O importante é que a empresa assuma um posicionamento claro do que ela pode oferecer, e quais as suas moedas de troca. Se você oferece o salário alto como principal motivador, então procure por profissionais que se sentem motivados ganhando bem, mas não se importam em ter pouca qualidade de vida. Mas, caso o seu ponto forte seja aprendizado, procure profissionais que aceitam ganhar pouco por um período, e não se importam com status e muito menos com conforto. O mais importante nesta estratégia é oferecer o que a empresa realmente dispõe: a fórmula tem a ver com a estrutura, os valores e a cultura da organização. Nas pequenas empresas o que conta são os valores do dono.

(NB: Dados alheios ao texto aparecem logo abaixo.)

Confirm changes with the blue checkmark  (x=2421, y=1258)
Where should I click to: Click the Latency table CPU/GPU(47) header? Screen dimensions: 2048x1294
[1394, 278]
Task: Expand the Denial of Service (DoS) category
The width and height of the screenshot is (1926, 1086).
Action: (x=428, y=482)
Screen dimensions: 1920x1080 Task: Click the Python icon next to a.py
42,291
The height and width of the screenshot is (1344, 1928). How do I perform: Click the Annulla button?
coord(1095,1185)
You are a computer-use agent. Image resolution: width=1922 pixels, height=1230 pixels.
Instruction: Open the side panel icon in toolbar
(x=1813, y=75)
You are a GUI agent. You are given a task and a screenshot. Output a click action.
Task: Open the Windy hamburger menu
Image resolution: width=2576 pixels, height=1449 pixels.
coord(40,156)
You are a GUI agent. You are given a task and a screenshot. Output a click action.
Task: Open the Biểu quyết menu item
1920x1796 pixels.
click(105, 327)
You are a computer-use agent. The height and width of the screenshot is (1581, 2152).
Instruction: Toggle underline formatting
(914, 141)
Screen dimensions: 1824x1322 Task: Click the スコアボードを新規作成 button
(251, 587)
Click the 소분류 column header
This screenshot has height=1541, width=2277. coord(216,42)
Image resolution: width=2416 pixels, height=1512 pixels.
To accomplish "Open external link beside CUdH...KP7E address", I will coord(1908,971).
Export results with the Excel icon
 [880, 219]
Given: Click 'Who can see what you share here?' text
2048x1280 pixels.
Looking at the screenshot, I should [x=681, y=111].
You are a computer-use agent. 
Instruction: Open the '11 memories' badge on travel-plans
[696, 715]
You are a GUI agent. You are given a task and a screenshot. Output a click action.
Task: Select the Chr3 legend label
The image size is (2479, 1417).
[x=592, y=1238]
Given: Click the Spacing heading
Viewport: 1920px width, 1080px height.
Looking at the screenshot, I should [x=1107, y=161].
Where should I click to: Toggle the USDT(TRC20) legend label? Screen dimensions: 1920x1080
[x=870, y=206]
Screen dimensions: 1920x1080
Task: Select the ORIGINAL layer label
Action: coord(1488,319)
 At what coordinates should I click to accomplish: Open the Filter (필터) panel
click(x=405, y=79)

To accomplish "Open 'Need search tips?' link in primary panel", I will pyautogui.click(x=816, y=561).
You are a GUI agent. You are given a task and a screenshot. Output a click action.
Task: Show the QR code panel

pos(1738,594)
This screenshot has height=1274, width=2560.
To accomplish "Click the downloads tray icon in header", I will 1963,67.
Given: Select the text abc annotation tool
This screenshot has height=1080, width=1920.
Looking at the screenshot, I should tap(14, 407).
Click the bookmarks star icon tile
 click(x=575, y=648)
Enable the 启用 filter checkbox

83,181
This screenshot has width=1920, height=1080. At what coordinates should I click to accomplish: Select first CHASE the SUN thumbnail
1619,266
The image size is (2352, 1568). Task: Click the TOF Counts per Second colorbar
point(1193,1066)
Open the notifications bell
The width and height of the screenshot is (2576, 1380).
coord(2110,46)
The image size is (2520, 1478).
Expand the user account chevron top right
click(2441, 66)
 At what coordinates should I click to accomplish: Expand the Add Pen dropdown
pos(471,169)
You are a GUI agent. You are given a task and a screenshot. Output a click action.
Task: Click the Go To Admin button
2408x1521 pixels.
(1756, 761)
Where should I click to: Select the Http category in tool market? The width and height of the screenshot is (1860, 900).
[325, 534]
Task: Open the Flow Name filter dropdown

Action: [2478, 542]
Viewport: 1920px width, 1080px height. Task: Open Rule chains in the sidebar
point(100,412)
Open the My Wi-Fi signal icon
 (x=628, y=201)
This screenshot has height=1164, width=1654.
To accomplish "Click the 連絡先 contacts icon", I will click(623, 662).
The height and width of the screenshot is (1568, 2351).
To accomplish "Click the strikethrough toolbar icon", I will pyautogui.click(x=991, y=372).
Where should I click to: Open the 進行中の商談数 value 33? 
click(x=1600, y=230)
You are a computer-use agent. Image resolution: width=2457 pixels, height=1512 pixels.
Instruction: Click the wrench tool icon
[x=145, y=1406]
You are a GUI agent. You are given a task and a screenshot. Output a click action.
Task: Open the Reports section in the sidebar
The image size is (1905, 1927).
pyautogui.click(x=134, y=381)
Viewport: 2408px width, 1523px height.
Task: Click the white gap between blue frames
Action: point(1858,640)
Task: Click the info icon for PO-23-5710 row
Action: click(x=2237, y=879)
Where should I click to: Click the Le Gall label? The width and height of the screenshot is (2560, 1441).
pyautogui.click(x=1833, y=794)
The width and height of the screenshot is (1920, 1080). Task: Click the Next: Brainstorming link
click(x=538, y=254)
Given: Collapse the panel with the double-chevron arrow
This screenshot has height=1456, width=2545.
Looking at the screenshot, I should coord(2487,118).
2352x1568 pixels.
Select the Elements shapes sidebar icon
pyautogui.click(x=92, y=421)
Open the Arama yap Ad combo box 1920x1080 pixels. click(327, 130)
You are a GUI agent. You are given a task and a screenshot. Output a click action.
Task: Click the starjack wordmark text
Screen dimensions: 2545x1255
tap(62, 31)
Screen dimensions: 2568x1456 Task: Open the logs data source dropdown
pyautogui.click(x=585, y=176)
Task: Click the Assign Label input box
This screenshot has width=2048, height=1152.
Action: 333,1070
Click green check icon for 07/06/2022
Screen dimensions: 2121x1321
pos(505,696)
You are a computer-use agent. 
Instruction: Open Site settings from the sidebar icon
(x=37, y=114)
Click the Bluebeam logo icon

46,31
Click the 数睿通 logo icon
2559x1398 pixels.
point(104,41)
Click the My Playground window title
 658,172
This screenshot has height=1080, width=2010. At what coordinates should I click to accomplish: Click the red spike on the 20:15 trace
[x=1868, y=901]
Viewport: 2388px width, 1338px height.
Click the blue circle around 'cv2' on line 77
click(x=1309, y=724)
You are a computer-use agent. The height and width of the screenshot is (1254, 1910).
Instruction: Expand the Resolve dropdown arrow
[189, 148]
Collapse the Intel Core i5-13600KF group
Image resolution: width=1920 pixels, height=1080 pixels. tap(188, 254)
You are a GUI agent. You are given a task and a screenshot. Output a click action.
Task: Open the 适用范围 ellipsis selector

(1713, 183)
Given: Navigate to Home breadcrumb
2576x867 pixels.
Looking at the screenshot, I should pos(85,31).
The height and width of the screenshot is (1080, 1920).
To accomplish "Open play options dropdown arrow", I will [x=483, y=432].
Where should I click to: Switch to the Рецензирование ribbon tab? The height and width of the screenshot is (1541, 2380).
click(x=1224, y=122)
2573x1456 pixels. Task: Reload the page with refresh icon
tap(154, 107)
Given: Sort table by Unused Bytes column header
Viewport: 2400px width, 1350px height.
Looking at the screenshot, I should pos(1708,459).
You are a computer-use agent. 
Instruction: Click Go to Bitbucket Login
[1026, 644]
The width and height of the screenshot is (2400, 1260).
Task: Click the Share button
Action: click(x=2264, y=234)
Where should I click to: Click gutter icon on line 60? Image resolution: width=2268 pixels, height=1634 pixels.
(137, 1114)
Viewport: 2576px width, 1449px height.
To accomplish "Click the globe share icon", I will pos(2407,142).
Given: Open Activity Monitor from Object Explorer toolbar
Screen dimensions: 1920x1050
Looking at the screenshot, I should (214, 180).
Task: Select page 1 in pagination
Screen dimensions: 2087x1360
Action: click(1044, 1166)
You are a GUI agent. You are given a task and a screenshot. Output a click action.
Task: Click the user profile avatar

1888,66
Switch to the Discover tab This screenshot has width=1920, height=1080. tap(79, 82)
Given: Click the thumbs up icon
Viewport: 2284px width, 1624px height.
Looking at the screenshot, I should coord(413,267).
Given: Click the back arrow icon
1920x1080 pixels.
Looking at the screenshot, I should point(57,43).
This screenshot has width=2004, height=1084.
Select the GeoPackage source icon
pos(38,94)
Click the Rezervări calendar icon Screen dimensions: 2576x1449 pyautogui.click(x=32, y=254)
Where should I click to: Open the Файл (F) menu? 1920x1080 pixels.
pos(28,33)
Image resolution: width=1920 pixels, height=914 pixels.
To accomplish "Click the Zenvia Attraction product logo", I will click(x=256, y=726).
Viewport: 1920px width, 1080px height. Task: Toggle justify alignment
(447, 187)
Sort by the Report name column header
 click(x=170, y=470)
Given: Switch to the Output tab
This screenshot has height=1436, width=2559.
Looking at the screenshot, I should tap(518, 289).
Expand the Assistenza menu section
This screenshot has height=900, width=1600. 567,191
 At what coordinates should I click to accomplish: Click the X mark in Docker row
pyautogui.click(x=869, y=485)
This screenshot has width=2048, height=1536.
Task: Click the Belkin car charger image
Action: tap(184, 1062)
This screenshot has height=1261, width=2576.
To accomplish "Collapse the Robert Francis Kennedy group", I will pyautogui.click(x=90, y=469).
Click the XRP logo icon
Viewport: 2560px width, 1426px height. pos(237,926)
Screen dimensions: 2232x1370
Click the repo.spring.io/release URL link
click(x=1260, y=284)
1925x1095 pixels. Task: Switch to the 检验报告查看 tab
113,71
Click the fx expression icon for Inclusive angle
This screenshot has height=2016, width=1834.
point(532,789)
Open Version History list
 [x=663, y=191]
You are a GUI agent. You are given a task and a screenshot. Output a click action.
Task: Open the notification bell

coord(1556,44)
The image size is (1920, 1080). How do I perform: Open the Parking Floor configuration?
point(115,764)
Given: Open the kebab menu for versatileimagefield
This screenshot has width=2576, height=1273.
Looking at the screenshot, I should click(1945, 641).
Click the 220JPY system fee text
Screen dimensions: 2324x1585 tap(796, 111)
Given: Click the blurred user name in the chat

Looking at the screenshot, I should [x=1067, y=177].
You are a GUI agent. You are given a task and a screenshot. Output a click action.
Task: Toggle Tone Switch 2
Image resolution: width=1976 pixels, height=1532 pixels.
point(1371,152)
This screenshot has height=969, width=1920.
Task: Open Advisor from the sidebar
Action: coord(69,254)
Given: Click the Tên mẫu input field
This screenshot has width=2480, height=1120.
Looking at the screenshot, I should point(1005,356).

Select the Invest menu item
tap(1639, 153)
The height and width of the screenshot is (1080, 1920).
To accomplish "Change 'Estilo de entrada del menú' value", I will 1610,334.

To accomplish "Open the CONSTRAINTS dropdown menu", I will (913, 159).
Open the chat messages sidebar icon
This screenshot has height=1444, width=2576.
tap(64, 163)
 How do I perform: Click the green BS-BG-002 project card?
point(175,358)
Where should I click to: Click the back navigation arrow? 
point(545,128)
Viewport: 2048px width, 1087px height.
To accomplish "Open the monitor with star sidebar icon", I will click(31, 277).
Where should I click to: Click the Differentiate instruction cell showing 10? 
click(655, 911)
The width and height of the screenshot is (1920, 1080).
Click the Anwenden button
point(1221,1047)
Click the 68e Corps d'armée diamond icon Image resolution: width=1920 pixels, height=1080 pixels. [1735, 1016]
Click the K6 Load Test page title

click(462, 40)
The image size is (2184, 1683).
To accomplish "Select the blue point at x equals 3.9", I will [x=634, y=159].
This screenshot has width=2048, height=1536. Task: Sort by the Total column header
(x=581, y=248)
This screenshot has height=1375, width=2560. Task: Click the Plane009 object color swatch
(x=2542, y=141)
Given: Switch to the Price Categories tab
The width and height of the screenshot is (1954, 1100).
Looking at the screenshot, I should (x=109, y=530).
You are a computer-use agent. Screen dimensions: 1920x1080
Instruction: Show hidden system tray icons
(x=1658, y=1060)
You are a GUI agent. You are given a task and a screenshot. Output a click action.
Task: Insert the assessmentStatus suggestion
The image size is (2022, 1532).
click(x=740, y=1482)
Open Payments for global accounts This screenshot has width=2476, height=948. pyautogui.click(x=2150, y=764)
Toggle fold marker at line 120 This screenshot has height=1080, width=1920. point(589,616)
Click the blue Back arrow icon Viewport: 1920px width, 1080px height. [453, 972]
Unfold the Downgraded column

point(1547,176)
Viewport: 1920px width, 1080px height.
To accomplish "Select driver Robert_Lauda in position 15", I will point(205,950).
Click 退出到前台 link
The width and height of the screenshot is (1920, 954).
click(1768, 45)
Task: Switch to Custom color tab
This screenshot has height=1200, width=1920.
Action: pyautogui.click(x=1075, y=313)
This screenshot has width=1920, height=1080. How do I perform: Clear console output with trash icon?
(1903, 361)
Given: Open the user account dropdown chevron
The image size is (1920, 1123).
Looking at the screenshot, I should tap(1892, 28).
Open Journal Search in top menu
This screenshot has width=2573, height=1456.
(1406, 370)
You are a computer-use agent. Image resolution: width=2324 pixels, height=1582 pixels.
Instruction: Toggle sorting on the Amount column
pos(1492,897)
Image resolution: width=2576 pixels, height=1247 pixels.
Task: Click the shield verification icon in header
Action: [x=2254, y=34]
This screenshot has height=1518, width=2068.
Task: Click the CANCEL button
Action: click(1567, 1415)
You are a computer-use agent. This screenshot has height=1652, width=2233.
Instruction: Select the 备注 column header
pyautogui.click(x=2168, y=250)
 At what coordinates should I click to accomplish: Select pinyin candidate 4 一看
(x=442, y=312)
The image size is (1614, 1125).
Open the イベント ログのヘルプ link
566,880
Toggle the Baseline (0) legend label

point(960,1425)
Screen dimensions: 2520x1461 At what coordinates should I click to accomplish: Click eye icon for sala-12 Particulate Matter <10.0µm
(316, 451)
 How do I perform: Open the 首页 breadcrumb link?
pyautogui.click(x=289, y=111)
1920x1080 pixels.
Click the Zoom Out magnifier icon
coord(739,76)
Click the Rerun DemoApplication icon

Não existe uma equação ideal para conseguir administrar bem um negócio. Para obter um ambiente de trabalho saudável e produtivo para ambas as partes, comece por identificar sua “fórmula”, e a explicite quando contratar um funcionário. Para analisar os funcionários que já estão dentro, é mais fácil: o histórico profissional mostrará o que mais o motiva. Usando esta análise, será mais  fácil identificar a pessoa certa para seu negócio.

Motivar a equipe não está apenas relacionado às técnicas de conduta e relacionamento. Para as empresas que querem aprimorar seu quadro de funcionários e dar uma virada no sucesso de seus negócios, é fundamental avaliar e identificar os valores da empresa e contratar pessoas com as motivações alinhadas com estes valores.